Tolerance, cross-tolerance, and receptors after chronic nicotine or oxotremorine.

Saline, 8.0 mg/kg/hr nicotine, or 1.0 mg/kg/hr oxotremorine was continuously infused into the jugular veins of DBA female mice. After 10 days of treatment, respiratory rate, Rotarod performance, Y-maze crossings, Y-maze rears, heart rate, and body temperature were measured after challenge with 2.0 mg/kg nicotine or saline or 0.2 mg/kg oxotremorine. Nicotine-infused mice were tolerant to the effects of nicotine for all six tests and oxtremorine-infused mice were tolerant to the effects of oxotremorine for all six tests and to the effects of nicotine on heart rate and body temperature. Oxotremorine infusion reduced the Bmax for [3H]-L-QNB binding, but had no effect on Bmax for either [3H]-DL-nicotine or [125I]-alpha-BTX binding. Conversely nicotine infusion did not alter the Bmax for [3H]-L-QNB binding, but increased the Bmax for both [3H]-DL-nicotine and [125I]-alpha-BTX binding.
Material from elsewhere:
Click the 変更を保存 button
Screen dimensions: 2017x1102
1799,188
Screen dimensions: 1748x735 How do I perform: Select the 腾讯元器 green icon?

These results indicate that tolerance developed to the effects of two cholinergic agents, nicotine and oxotremorine, and that some cross-tolerance to the effects of nicotine occurred in oxotremorine-treated mice. Treatment with oxotremorine caused down-regulation of muscarinic receptors, while treatment with nicotine caused up-regulation of nicotinic receptors. Although some cross-tolerance to the effects of nicotine occurred in oxotremorine-treated mice, this did not appear to result from changes in nicotinic receptors.